If your code is using Debug and Trace built-in functionality (Write / Assert), Debug is compiled out of the code in release builds, if you have special logs for debug builds you can mark your code with Conditionals and preprocessor.

What are Conditionals? Let's say we define the symbol LIVE:

Project Properties / Build / Conditional compilation symbols

Essentially this:

void sendDetailsToServer()

will be compiled in. but if you remove the symbol from the list, the compiler will not compile sendDetailsToServer and all the calling code.

Another option is to use the preprocessor, it is more primitive, surrounding any code in #if, #endif could be a bit exhaustive since you also need to surround the calling code as well.

Performance Logging

Debugging issues is not only bugs, it can also be performance issues, while performance analysis can help you to pinpoint the location of the bottlenecks in your application, it's important to give the outside world some performance metrics of your general operations.

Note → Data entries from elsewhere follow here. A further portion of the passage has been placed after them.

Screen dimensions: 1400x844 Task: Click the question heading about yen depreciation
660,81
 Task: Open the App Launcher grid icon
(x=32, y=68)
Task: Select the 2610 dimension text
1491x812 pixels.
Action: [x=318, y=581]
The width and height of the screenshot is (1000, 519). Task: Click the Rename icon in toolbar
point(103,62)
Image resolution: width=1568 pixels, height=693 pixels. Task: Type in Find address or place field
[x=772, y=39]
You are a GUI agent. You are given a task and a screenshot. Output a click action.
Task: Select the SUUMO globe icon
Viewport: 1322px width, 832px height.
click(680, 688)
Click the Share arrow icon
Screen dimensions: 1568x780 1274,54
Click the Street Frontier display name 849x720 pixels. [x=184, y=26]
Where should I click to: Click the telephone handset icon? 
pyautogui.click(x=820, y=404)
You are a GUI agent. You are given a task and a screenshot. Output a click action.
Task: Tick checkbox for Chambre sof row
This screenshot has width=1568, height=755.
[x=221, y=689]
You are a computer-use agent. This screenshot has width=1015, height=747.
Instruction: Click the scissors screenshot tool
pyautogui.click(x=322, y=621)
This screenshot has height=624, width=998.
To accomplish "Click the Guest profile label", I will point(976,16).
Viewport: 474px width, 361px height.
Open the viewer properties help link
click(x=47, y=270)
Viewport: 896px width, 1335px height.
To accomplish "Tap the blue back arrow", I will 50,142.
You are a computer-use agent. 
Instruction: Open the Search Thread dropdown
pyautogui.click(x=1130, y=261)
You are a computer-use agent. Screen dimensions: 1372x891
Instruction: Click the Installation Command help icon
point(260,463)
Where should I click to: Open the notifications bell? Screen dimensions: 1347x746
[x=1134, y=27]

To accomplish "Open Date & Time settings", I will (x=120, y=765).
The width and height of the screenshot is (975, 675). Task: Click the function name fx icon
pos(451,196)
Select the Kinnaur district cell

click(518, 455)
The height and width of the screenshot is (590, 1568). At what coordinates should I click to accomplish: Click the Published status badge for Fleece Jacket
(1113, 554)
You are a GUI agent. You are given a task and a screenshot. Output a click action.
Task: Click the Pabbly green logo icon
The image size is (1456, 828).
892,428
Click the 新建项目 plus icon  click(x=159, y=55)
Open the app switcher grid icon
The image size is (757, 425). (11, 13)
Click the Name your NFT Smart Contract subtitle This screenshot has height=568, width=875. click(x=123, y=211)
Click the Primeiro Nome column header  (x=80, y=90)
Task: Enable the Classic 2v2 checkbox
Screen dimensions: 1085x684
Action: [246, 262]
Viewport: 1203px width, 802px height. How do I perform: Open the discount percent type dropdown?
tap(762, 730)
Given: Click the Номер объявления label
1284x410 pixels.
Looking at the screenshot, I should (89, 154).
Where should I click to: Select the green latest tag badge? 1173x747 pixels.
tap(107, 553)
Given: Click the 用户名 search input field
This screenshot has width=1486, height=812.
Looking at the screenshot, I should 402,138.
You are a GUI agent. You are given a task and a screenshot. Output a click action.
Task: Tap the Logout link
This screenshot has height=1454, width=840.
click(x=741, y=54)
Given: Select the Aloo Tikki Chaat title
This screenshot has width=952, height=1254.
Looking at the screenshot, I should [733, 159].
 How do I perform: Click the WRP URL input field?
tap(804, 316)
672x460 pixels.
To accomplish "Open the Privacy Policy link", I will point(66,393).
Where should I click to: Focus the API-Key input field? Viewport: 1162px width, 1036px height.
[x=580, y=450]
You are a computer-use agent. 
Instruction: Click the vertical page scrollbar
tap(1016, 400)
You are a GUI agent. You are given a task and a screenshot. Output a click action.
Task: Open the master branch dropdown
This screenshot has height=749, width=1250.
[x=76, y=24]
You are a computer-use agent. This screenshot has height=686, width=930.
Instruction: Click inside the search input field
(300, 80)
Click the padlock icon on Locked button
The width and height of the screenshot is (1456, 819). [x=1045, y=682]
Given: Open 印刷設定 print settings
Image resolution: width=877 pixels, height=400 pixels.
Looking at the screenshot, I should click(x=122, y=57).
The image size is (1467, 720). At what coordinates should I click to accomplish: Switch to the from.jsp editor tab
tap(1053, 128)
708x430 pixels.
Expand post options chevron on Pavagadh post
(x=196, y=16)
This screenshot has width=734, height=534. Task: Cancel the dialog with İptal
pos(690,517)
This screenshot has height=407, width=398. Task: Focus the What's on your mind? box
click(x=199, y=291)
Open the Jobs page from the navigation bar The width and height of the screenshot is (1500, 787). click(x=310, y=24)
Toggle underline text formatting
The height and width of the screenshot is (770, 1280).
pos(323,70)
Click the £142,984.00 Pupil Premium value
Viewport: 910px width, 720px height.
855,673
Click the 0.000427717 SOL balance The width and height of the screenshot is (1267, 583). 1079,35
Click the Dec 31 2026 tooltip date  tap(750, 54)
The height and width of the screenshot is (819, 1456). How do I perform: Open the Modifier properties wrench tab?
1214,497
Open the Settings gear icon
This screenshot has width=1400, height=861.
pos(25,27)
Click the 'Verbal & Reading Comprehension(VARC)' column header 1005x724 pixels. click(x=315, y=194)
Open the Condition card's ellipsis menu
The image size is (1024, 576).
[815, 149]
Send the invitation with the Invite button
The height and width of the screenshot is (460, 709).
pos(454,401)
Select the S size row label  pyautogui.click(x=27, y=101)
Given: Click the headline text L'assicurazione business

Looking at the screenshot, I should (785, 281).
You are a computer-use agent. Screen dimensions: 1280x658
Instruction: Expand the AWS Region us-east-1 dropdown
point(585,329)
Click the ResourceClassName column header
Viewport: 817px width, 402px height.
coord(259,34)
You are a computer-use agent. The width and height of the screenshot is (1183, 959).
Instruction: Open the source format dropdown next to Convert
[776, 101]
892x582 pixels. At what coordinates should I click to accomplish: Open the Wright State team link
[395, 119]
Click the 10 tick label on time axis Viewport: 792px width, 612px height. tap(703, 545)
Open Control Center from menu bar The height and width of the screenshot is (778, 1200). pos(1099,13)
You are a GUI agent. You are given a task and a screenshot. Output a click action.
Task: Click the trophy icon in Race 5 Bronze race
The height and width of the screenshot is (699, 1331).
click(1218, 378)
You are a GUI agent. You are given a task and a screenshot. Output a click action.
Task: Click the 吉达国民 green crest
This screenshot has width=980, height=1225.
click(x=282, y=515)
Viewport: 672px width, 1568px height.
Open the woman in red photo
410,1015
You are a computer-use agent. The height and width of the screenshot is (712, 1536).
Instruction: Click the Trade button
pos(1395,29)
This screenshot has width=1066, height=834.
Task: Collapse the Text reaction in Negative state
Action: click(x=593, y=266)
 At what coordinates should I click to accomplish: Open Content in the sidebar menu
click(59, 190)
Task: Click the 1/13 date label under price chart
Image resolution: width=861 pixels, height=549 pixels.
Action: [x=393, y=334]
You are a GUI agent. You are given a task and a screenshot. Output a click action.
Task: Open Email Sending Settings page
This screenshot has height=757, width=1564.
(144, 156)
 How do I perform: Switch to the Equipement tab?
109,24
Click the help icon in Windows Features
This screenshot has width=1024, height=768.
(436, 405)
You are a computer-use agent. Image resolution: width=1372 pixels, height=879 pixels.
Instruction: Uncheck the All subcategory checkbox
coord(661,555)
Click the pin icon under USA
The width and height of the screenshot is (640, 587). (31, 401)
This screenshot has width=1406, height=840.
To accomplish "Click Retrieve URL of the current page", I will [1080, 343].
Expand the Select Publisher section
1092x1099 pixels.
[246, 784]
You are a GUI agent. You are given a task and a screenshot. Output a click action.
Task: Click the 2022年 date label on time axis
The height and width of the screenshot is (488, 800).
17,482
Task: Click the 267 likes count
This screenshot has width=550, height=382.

If you look at the Windows Performance Monitor, you will see many such performance metrics, they are called Performance Counters, some of the values there are indicated as a total and some as per-interval. .NET provides access to the Performance Monitor through PerformanceCounter class, on the plus side of working with Performance Counters, anyone can add them and measure the application's performance, an administrator can put an alert on a high value and you get the added benefit of making your application system administrator friendly.

In the end, they can use your metrics with your guidance to detect problems or potential problems before they become a catastrophe.

Another thing that can help you to look for problems in the log is including how much time a certain operation took, you can use StopWatch to time your methods.


Code Contracts allows developers to do static validations that methods are indeed getting valid parameters and producing a valid output, code contracts are not new, Microsoft has recently open sourced it so you can take a look.

To use code contracts you need to download a package that hooks to the compilation process and does static analysis of the code and its contracts.

Eventually you will get a list of contract violations in the TODO pane which will indicate potential problems.

The static code analysis has some problems though, it's very slow and sometimes it can give false positives.

If you choose not to use the static code analysis, you can still benefit from it by hooking the Contract.ContractFailed event which will give you an indication there is a problem.

I can't really recommend it, it looks cool but I don't have experience with any large scale project using it, so feel free to explore the Contract class, faq and documentation.


Debugging is part of every developer's life, while it is important and useful way to fix bugs it's more important to avoid bugs as much as possible, unit tests are a great development tool, they allow you to easily fix and refactor your code without being overly cautious. but as much as we would like to find a magic bullet, there isn't one really, so my moto is prepare for the worst, log everything that could help you diagnose a problem or indicate a suspicious state.

In the end, no article is going to make you a good programmer, this is only an introduction to a nice set of tools to get started, test, log, debug.